# Cowbells



## SlickNick

Do people still troll cowbells on the big lake?


----------



## det07

I imagine some do. Bigweenie has a product out called the grease trap 

[nomedia="http://www.youtube.com/watch?v=DKDLydbt5VM"]YouTube- 6-14-09 Grease Trap.divx[/nomedia]


----------



## pikedevil

SlickNick said:


> Do people still troll cowbells on the big lake?


Yes, mostly for lake trout.


----------



## UltimateOutdoorsman

pikedevil said:


> Yes, mostly for lake trout.


----------



## Sam22

Wow Steve, you still do read these boards! This weekend will be NUTS. 

For the OP... yea, they are a pain in the butt, be we use them regularly in the Grand Traverse Bays. I put a spin and glow or a peanut behind them and do really well. Don't overlook big dodgers, I do better with those than I do with cowbells, and they suck a little less to reel in. We have done well running cow bells in all depths, not just the bottom in 100 feet.


----------



## SlickNick

Thanks for the input guys. Still new to this all..


----------



## rascal trophy fishing

In the early 80's for a decade, these were our prime baits for Lakies, and they sure still work today. Some are going back to these famous baits and bouncing bottom with the ball over 65-90' of water and still having good success. Old techniques are not necessarily obsolete techniques, nor are the colors of some famous lures. Good fishing.


----------



## Speyday

Just remember; we need _more_ cowbell.


----------



## Quack Addict

OK... I've been doing Great Lakes trolling for many moons but... how do you guys rig cowbells? I have some that were acquired through the years (came with boats, garage sales, etc), but I never have had a firm grasp on how to rig and run one.

I hear guys running spin & glo's and the wobbling peanuts behind them, but is it that simple... cowbell followed by a little spinny thing the size of a dime with a hook on it? It seems a bit like trolling a spawn bag to me, but maybe I'm missing something.

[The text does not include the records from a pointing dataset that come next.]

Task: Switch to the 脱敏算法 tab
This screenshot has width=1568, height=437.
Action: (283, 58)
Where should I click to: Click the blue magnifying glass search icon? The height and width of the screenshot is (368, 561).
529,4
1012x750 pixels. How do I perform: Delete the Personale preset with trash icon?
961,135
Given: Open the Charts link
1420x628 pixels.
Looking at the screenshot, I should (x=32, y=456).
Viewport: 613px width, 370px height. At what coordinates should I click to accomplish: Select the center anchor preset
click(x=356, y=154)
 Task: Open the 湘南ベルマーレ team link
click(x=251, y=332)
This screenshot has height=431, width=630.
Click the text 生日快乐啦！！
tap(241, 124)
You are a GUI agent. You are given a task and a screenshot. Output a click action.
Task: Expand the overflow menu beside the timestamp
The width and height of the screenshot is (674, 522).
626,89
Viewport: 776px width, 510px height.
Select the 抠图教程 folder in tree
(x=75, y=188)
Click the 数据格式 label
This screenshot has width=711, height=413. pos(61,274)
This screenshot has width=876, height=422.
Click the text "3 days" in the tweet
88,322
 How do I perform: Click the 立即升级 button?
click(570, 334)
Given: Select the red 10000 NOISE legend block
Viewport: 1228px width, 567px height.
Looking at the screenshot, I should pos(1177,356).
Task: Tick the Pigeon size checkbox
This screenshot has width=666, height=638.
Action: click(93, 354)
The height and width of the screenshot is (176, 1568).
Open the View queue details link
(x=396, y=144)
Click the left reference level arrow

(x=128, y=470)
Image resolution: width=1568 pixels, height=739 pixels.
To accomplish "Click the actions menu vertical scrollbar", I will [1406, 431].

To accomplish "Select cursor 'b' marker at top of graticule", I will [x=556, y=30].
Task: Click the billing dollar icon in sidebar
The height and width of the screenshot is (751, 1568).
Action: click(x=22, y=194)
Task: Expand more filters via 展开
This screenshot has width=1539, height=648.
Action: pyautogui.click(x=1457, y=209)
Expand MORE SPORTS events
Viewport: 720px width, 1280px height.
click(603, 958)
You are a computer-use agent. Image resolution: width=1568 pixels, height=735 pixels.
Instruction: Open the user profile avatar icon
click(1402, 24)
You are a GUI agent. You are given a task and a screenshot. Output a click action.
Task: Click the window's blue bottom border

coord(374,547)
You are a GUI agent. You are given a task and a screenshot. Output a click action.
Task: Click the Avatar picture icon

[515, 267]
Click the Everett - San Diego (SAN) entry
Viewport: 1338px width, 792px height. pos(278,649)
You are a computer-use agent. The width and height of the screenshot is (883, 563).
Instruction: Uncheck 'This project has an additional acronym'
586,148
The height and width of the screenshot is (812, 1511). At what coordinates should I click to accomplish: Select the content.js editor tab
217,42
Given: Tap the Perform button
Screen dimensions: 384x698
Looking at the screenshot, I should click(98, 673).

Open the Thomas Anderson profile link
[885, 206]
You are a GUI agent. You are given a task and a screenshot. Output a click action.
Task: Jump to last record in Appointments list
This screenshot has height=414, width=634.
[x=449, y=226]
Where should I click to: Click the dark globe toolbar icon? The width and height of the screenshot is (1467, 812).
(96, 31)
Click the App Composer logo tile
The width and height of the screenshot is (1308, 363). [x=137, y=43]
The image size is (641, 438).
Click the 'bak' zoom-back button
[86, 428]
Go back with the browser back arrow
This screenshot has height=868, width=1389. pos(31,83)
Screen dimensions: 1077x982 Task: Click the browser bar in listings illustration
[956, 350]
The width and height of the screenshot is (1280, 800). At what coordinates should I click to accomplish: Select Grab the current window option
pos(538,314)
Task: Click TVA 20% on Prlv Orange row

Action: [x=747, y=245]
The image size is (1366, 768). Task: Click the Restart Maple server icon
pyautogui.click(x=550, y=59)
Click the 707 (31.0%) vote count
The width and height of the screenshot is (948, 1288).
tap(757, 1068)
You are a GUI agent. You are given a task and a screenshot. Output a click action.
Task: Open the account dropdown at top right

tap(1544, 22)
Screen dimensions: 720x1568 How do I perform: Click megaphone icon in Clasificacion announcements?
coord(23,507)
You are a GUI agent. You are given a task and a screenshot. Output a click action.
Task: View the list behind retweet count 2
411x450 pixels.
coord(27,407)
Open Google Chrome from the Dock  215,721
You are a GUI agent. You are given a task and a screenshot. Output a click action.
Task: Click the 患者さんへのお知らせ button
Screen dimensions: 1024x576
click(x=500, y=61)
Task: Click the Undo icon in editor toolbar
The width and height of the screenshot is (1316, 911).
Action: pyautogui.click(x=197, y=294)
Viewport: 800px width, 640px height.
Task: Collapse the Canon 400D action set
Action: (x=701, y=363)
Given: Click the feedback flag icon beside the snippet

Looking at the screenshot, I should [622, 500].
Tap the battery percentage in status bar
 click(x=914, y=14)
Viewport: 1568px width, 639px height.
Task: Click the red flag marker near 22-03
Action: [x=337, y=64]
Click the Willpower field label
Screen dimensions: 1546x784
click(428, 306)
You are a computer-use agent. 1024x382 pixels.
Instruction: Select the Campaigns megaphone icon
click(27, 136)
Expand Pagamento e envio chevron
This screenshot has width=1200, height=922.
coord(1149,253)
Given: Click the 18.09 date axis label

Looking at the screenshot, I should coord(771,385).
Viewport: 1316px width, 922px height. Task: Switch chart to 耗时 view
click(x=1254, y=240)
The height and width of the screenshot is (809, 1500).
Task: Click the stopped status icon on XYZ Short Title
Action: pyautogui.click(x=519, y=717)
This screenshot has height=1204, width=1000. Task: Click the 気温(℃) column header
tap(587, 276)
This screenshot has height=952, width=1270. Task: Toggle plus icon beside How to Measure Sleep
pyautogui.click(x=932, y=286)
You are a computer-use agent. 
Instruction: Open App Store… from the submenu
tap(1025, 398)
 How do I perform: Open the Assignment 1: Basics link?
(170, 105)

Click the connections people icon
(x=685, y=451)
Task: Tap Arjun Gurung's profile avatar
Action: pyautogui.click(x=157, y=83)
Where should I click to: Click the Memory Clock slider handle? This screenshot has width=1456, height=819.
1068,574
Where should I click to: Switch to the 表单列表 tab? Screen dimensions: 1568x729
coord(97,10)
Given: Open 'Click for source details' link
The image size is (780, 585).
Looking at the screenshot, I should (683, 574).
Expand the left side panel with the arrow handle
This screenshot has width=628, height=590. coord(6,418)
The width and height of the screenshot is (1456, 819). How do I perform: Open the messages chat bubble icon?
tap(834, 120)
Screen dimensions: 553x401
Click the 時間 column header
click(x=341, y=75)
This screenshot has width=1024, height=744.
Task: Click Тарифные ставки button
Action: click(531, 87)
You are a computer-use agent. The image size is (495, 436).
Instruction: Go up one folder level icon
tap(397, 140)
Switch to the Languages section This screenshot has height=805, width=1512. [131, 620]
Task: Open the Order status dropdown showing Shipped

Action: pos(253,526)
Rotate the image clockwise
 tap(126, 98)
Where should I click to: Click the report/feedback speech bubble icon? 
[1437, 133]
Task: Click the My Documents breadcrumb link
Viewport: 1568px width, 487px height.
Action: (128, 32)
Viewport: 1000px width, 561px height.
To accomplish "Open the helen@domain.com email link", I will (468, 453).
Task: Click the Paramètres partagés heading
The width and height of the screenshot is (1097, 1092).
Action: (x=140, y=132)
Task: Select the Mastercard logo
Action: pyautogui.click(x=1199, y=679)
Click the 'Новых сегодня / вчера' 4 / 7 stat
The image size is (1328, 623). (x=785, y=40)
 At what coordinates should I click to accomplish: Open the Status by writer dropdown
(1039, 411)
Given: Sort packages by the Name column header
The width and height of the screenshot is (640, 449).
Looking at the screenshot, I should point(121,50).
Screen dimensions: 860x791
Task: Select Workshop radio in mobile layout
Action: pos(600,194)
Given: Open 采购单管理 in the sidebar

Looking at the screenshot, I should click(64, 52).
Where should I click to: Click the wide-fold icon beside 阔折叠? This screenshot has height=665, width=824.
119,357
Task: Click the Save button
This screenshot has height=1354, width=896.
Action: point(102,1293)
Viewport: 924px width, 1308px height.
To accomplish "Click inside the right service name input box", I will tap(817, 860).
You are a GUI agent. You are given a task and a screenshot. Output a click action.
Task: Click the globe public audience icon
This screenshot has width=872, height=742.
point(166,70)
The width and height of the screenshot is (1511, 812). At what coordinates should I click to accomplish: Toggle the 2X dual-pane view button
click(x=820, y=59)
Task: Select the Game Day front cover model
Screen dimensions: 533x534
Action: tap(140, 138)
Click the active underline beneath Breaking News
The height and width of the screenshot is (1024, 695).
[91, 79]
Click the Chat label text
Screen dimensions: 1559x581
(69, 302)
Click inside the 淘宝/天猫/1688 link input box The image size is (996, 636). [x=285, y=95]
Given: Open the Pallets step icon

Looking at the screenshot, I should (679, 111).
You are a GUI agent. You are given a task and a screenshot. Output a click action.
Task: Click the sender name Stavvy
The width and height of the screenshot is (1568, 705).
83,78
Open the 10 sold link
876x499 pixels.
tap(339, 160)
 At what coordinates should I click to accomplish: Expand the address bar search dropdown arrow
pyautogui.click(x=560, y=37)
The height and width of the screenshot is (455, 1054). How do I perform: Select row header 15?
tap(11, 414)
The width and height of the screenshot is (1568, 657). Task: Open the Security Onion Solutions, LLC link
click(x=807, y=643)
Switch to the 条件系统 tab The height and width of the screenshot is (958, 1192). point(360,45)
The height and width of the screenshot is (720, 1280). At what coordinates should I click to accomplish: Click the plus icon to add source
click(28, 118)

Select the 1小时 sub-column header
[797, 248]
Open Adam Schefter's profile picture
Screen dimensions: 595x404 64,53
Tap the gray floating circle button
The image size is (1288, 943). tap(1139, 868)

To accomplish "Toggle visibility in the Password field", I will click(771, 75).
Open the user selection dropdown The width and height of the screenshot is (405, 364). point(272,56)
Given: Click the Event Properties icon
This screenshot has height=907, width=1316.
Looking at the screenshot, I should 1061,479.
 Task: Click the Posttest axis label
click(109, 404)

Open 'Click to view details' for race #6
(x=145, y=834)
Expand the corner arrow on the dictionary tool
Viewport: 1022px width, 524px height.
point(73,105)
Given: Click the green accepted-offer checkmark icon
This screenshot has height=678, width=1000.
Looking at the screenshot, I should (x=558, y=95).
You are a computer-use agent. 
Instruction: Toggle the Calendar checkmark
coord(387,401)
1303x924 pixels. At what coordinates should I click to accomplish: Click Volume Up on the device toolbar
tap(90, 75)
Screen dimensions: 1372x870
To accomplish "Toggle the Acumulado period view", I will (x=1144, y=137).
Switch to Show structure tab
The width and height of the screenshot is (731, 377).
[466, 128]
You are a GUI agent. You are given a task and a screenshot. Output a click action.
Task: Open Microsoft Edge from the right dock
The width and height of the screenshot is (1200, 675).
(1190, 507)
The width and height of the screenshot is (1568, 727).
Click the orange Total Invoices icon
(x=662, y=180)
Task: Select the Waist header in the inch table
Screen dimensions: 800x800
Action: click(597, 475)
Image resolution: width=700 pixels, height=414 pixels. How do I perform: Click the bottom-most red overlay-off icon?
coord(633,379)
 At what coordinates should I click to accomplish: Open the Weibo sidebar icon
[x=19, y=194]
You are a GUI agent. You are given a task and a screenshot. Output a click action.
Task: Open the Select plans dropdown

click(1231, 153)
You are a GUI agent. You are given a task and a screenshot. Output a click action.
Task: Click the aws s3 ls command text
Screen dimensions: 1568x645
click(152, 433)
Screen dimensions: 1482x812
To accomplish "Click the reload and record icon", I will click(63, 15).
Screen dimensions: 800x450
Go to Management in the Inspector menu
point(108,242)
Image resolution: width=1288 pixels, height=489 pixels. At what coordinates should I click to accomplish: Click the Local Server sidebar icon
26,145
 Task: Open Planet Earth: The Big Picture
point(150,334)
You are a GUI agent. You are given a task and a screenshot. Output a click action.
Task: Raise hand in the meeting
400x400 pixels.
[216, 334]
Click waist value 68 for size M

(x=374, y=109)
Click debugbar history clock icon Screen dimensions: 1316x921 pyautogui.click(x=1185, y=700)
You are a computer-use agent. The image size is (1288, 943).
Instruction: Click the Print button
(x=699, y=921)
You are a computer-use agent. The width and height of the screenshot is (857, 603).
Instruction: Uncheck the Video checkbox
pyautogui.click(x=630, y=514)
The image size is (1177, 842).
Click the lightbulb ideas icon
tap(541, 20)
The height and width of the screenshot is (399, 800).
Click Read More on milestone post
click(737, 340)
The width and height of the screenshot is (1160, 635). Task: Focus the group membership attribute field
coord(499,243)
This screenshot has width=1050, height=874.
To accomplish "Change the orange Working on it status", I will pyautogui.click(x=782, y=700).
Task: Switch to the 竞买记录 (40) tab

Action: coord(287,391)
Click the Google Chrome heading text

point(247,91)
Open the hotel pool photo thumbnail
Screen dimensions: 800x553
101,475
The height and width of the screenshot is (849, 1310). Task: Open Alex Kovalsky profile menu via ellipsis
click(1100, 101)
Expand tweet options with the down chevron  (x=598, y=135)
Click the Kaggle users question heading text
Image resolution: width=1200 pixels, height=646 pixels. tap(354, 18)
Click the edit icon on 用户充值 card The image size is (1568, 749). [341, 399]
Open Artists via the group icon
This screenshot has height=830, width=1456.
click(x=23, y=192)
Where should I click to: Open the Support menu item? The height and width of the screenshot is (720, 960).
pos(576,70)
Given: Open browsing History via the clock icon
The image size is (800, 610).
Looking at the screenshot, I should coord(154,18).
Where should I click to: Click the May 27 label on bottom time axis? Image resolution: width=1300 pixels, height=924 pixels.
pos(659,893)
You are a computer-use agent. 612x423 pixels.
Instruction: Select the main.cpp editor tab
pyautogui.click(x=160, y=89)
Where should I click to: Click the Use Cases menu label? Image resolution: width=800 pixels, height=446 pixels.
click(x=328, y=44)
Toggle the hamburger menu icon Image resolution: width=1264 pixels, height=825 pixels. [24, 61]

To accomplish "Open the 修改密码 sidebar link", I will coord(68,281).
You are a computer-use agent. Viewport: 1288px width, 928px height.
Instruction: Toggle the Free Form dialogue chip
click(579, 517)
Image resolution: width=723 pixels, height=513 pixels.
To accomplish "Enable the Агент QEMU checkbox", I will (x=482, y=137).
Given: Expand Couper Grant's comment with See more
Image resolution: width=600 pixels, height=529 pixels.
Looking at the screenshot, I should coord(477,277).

I've also heard of guys running spoons and spinners behind cowbells and doing well.


----------



## PITBULL

We always ran the cowbells about 6' off tha ball with a peanut, (wobble-glo) about 20" behind the cowbells. then trolled slow and let the cannon balls bump along the bottom.
We usaly started doing this after the morning bite for kings/coho's had slowed down.


----------



## ChasinSprints

When I lived in the Keewenaw we used to use cowbells for lakers. Because we were fishing 200 - 225' water using them off the rods was impossible. So we would attach them to the downrigger ball directly using a rubber snubber then trail a peanut behind them. You would manually bounce the ball off the bottom then raise a couple feet then bounce it again. When a fish hit you would feel it tugging against the snubber then just reel them up. Not the most exciting way to fish but it surely put fish in the box.


----------



## SEAWOLF XI

See the thread spin n glos for lakers.

Also runnin the bells or ne thing else for that matter close to the ball and bouncing balls is a nono with the zebra mussels and thread alge in the new modern day great lakes. 
BUT.....there is a solution use a 3-5' peice of downrigger wire below your normal ball snap. With ball snaps at both ends of couse and hook your release 5 feet above the ball then you can drag and bounce all u want as long as u dont run into an abandoned net.


----------